RICHTER KARL (1926-1981)
Organiste, claveciniste, maître de chœur et chef d'orchestre, Karl Richter a, pendant plus d'un quart de siècle, passionnément servi l'art de Jean-Sébastien Bach à la tête du Chœur et de l'Orchestre Bach de Munich.
Né le 15 octobre 1926 à Plauen (Saxe), Karl Richter a vécu toute son enfance dans un climat à la fois spirituel et musical : son père était pasteur et vouait un culte admiratif à l'art de Bach. Avant d'aller lui-même à Leipzig, ville par excellence du grand cantor, Karl Richter fréquenta la Kreuzschule de Dresde, où il suivit notamment les cours de Rudolf Mauesberger, de Karl Straube, de Günther Ramin et de Kobler. Straube et Ramin, les plus connus de ses professeurs, sont aussi ceux qui marquèrent le plus profondément leur élève. À l'âge de vingt ans, Karl Richter dirige le chœur de la Christkirche de Leipzig et, un an après, en 1949, il est nommé titulaire de la tribune de Saint-Thomas, qui fut jadis celle de Bach. Il se consacre à la fois à l'orgue, au clavecin, à la direction chorale et à la direction d'orchestre. Ainsi est-il un cantor, un maître de chapelle, au sens accompli du terme, dans la tradition née voici plusieurs siècles et qui s'est poursuivie à la Thomanerkirche. Cependant, en 1951, Richter quitte la République démocratique allemande, en pleine guerre froide, pour s'installer à Munich. Peu après son arrivée, il fonde le Chœur et l'Orchestre Bach et commence immédiatement une série de concerts et d'enregistrements dont la renommée déborde bientôt les frontières bavaroises en raison de la qualité et de la noblesse de l'interprétation. Dans le même temps, il poursuit sa carrière d'organiste et accepte la tribune de l'église Saint-Marc de Munich, où il officie en tant que maître de chapelle. Il enregistre pour la firme Archiv Produktion un grand nombre de cantates de Bach, les Passions, le Magnificat en ré majeur. On lui reconnaît partout une direction passionnée, à la rythmique vigoureuse, qui sait stimuler aussi bien les voix que les instruments.

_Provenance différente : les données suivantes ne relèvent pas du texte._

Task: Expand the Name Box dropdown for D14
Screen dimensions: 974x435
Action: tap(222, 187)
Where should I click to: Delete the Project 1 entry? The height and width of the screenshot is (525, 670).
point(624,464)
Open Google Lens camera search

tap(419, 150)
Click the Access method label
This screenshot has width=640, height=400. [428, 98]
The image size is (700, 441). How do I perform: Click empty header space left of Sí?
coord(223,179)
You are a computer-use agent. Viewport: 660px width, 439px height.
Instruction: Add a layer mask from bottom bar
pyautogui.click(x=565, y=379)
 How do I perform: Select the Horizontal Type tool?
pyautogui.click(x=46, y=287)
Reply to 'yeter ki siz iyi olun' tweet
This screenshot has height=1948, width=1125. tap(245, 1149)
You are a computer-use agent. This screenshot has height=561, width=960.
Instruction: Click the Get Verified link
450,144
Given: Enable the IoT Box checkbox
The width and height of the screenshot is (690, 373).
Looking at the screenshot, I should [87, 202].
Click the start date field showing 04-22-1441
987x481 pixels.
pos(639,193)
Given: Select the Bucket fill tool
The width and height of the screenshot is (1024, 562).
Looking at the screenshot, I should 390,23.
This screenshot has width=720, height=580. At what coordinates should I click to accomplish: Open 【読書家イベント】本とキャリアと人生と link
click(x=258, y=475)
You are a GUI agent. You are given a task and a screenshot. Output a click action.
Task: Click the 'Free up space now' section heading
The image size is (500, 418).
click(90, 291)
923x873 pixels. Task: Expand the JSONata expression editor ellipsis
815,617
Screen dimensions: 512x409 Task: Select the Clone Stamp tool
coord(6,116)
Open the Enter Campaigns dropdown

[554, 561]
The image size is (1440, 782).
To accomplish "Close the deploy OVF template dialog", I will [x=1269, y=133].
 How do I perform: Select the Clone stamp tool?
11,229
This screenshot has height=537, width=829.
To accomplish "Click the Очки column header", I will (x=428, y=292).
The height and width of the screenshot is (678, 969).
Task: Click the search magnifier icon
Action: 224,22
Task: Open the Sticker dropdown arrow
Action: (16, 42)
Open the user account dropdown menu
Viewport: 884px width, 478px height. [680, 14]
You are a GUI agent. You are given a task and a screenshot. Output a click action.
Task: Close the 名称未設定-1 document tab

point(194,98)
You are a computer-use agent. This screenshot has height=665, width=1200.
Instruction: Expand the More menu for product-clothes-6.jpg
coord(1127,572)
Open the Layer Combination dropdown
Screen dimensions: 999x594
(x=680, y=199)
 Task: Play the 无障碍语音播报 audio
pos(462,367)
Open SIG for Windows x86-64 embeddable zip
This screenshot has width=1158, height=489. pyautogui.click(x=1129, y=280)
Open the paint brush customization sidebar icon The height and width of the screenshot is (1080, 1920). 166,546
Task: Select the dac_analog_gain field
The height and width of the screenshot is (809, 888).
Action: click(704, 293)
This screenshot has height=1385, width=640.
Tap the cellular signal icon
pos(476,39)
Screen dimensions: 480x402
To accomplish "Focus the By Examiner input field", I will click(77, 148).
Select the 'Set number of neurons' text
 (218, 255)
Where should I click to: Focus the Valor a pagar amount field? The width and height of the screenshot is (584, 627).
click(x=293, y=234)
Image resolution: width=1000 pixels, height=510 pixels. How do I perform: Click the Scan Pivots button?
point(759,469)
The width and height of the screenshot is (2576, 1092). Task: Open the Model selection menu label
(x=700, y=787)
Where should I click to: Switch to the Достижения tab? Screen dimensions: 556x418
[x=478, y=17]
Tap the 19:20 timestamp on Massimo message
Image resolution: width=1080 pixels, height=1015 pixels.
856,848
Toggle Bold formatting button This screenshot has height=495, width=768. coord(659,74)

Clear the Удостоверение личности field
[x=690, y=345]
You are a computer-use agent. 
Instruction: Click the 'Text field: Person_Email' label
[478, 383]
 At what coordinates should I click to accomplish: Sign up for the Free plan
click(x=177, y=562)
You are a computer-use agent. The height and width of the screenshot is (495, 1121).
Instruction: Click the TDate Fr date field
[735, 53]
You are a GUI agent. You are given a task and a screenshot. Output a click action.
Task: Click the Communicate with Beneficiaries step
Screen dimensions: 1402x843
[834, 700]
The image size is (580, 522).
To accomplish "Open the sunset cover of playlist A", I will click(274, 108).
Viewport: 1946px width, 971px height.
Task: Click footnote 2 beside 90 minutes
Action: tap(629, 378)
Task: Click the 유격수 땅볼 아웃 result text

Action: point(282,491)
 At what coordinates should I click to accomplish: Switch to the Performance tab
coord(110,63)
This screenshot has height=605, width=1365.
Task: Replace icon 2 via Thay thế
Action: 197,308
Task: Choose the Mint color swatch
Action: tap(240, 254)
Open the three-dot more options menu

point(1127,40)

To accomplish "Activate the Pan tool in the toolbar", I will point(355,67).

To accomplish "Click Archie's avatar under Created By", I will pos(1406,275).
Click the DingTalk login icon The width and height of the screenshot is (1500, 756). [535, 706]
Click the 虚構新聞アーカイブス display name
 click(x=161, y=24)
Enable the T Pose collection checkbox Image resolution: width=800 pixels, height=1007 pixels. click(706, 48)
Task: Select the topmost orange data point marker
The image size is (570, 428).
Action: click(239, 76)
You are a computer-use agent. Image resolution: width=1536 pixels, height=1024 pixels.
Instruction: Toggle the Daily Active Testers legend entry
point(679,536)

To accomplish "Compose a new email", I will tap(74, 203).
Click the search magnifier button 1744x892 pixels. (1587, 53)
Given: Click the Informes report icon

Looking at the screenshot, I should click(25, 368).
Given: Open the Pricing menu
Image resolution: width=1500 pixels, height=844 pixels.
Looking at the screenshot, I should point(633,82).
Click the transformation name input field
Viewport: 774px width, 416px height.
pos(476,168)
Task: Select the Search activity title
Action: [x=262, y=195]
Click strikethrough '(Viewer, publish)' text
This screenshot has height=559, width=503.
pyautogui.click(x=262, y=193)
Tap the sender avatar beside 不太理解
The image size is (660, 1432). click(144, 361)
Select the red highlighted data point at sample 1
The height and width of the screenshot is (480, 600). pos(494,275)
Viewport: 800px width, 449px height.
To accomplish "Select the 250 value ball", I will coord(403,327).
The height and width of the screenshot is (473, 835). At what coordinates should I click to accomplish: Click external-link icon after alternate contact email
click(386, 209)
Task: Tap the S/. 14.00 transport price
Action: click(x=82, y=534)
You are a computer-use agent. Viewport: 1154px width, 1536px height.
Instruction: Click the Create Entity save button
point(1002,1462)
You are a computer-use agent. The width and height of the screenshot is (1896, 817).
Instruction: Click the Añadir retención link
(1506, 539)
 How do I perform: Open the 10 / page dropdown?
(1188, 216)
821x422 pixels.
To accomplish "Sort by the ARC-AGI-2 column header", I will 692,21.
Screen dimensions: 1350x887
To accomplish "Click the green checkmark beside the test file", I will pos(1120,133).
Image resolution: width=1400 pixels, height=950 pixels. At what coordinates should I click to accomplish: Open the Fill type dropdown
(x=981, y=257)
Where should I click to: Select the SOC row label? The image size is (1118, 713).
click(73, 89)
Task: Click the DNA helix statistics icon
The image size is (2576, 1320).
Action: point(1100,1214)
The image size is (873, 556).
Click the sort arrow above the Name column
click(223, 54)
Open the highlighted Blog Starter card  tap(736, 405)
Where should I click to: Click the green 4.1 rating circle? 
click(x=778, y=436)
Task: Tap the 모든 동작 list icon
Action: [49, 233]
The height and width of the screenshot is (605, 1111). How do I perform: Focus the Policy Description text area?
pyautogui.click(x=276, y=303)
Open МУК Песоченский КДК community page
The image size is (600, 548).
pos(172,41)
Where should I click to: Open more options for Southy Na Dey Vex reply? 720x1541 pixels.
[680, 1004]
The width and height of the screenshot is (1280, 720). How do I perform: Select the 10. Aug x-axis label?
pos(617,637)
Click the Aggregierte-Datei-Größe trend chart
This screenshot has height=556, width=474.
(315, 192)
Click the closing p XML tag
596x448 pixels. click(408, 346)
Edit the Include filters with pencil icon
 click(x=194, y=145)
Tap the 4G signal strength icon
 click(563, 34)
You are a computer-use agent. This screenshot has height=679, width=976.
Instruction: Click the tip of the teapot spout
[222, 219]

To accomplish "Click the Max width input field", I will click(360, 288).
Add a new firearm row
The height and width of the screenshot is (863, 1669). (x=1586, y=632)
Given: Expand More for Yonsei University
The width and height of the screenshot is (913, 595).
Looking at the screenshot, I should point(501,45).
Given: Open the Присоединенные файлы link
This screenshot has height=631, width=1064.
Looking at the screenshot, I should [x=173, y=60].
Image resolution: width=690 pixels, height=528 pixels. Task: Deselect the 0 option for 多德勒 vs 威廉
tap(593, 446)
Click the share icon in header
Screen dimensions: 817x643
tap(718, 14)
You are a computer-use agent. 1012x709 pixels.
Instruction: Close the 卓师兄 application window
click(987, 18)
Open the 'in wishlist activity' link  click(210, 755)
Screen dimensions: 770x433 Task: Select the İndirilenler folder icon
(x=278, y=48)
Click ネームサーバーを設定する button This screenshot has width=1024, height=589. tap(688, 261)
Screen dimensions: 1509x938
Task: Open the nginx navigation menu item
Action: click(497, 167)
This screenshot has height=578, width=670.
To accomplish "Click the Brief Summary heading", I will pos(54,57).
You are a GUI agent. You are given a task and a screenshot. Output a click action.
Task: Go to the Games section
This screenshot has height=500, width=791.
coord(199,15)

L'intensité de son émotion est transmise avec un maximum d'efficacité à ses interprètes (on peut à cet égard citer, parmi bien d'autres exemples, la cantate BWV 137, Lobe den Herren). Très exigeant avec ses musiciens et ses chanteurs, il sait aussi s'entourer des meilleurs solistes vocaux : Gundula Janowitz, Christa Ludwig, Peter Schreier, Maria Stader, Hertha Töpper, Dietrich Fischer-Dieskau...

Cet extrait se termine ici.